フェイトに掛かればこの程度朝飯前ぐらいに簡単な事なので、正直頼もしい。
「お姉ちゃんの話から、そいつは一人っていうから特に一人のを見てるけど、本当にこれといった異常はないわ」
「認識阻害とかで隠れてるとかはないかな?」
「私もそう思って隠れてそうな部分を通過させてるけど、何にも当たらないで通り抜けてるからそう言う事はないと思うわ」
「って事は今日はこの森にはいないって事かな? トアさんの方はどう?」
「はい、掲示板の方も特に変わったところはないですね。ですが昨日話した無効化スキルについて別の人っぽいのも書き込みをしているのですよね、今度は斧と槍と投擲武器の三種類ですね」
んー今度は全部物理的な攻撃かぁ。
全て真実だとすると、昨日のを含めて剣、斧、槍、体術、火、投擲の六つを無効化って言う事か。

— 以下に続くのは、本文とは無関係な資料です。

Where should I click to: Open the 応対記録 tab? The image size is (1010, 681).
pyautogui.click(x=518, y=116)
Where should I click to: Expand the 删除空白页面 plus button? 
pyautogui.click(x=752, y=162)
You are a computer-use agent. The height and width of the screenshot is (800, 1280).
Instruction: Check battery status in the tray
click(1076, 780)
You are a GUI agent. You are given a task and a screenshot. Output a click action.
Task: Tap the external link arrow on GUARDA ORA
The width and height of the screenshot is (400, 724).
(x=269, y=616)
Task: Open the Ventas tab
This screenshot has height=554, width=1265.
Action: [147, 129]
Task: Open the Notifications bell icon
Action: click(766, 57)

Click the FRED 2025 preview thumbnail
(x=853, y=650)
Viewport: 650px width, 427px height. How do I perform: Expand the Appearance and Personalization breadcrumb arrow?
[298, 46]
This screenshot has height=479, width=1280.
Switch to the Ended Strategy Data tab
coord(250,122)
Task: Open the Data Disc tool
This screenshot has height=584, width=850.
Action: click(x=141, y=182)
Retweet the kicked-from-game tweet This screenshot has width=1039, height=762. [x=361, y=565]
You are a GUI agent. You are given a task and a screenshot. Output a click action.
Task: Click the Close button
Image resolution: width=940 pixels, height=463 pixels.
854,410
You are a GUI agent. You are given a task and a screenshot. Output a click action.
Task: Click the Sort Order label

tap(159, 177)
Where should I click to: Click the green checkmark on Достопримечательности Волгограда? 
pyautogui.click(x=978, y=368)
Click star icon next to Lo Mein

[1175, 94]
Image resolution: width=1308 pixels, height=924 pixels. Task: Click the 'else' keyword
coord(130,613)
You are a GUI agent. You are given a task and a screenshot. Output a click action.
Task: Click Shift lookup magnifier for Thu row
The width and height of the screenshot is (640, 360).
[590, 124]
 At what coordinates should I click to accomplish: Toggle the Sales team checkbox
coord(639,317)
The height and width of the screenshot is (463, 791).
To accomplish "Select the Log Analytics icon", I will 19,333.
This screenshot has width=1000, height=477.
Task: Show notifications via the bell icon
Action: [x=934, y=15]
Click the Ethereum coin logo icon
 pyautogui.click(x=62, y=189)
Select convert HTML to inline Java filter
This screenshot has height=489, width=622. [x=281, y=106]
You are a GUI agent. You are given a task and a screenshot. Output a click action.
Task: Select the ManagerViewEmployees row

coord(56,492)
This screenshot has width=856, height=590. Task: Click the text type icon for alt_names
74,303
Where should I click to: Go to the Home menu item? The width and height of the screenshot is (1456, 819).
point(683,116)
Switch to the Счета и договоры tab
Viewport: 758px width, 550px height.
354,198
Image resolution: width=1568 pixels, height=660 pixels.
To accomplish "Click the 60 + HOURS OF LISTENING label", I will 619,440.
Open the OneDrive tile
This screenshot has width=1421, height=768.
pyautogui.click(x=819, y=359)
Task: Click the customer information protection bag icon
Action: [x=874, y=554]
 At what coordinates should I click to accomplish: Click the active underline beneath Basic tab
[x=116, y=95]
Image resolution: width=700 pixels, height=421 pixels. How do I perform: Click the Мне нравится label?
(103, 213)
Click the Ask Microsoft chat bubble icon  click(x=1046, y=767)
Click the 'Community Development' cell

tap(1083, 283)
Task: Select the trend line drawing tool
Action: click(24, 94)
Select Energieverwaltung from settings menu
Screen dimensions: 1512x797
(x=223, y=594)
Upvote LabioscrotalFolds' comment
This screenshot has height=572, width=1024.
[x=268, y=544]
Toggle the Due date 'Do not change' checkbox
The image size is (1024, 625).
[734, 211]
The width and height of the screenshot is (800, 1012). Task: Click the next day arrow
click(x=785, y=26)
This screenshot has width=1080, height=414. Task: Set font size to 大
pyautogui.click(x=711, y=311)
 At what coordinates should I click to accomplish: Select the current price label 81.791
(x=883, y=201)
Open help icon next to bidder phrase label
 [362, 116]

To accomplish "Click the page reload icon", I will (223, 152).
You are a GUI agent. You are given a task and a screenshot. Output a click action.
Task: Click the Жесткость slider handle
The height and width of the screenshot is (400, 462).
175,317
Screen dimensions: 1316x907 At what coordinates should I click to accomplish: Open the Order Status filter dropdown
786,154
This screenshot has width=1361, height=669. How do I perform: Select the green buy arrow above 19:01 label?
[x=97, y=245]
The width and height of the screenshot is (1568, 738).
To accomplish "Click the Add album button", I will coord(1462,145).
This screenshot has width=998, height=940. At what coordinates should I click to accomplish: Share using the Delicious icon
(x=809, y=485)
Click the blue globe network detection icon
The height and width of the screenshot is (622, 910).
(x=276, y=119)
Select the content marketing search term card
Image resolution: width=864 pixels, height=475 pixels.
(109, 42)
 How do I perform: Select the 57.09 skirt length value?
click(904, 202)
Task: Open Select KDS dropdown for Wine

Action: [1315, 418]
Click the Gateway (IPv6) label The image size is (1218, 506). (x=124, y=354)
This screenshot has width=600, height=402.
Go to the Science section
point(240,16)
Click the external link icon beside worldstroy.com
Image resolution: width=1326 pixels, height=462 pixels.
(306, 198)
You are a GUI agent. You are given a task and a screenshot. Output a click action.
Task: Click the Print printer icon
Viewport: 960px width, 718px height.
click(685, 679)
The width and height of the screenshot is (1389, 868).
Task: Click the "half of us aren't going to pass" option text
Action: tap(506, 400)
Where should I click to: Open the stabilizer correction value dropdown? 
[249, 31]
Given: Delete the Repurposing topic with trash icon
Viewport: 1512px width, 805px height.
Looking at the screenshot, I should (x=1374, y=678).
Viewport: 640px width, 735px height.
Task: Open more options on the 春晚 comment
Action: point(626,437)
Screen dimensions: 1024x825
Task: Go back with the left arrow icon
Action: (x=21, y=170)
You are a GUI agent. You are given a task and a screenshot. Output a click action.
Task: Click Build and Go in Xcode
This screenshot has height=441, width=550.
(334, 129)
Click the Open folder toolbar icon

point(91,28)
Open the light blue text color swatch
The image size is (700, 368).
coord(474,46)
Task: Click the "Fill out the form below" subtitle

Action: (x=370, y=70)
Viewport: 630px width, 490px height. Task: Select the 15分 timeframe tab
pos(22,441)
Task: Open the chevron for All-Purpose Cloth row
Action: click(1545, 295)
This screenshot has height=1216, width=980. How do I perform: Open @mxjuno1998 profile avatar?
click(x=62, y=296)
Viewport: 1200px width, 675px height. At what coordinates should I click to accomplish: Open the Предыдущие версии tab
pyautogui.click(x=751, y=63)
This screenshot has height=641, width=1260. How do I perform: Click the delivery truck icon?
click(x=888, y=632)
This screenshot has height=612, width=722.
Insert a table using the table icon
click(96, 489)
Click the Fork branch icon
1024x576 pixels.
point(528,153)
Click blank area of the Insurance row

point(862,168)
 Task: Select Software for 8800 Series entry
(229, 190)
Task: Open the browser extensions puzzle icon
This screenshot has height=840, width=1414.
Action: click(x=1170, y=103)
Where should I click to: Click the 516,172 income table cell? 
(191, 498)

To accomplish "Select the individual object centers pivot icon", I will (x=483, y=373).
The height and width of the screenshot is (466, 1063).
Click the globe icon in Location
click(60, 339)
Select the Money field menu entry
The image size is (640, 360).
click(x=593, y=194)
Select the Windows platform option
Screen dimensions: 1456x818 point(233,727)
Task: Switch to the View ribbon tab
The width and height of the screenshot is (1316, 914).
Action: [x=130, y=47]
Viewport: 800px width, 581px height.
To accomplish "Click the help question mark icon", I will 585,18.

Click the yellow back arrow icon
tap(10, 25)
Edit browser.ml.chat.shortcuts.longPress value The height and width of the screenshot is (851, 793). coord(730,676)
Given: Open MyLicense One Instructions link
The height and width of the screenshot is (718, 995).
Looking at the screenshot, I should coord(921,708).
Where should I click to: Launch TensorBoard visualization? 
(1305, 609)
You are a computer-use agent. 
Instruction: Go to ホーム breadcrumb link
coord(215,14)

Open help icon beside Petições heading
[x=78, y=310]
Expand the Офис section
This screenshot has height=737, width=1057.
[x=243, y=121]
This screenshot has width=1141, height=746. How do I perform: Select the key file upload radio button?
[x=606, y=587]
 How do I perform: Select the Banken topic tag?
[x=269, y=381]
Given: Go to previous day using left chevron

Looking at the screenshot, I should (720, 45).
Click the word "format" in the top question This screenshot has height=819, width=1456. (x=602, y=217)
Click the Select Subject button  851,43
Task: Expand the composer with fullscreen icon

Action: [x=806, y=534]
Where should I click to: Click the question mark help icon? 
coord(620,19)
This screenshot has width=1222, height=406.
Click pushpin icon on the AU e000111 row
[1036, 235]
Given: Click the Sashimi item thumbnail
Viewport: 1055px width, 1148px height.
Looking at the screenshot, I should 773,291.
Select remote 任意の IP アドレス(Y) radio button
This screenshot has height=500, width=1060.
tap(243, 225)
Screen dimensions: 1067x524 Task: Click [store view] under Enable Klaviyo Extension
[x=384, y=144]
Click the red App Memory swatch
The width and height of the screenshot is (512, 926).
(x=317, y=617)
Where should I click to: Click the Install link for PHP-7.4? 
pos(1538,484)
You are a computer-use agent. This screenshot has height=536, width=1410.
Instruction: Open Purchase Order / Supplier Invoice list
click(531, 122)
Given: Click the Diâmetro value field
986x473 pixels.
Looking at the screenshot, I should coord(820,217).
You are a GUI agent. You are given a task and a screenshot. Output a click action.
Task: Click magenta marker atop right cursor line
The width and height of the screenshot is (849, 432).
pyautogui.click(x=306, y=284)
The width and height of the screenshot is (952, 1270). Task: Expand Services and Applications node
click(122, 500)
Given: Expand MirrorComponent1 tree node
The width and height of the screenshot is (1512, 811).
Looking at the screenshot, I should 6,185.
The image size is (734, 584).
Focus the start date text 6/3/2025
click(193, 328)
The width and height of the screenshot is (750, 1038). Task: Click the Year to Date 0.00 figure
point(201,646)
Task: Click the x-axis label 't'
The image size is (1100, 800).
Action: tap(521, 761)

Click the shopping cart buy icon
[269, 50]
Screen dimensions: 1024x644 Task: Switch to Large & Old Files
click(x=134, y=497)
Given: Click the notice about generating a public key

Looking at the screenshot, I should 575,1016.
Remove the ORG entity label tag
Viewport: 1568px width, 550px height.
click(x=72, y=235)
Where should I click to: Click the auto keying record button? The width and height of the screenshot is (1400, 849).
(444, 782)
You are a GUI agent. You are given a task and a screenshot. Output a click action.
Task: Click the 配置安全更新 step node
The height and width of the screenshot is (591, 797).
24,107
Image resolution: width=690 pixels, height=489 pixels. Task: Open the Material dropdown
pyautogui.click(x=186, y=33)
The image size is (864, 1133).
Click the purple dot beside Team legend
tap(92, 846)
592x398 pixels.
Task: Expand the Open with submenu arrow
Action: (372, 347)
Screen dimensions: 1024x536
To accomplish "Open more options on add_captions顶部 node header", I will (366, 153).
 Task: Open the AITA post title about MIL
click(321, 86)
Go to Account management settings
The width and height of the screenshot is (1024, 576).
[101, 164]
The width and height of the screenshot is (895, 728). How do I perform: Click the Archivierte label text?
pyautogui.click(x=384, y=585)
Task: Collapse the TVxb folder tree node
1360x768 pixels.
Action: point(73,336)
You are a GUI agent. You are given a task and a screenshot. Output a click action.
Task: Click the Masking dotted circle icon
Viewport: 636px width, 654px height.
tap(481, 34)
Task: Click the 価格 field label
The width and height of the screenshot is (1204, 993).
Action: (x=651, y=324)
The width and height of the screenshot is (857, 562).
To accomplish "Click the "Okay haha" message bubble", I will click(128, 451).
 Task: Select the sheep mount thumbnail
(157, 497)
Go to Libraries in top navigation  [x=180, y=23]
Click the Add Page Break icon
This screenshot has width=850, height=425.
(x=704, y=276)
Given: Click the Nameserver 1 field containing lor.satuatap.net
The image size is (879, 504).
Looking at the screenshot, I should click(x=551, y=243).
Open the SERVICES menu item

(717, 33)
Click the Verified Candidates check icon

「まさか本当にそんな数の無効化が可能なのでしょうか?」
「不正なものがこの世界で通用するとは思わないけど、これが本当だとしたら流石にただごとじゃないと思うなぁ」
少し空気が重くなってきた時、フェイトが「あっ!」と声を漏らす。
「お姉ちゃん見つけた! 一人でトアさんが言ってた特徴に似ていた人!」
「フェイト、案内して!」
私はフェイトを抱え、案内に従いその場所へと向かう。
「…うん、やっぱり話を聞いた通り、やられそうになってたけど、攻撃を無効化してる!」
「という事はビンゴですね」
「そうだね」
さてまずは話を聞いてもらわないとね。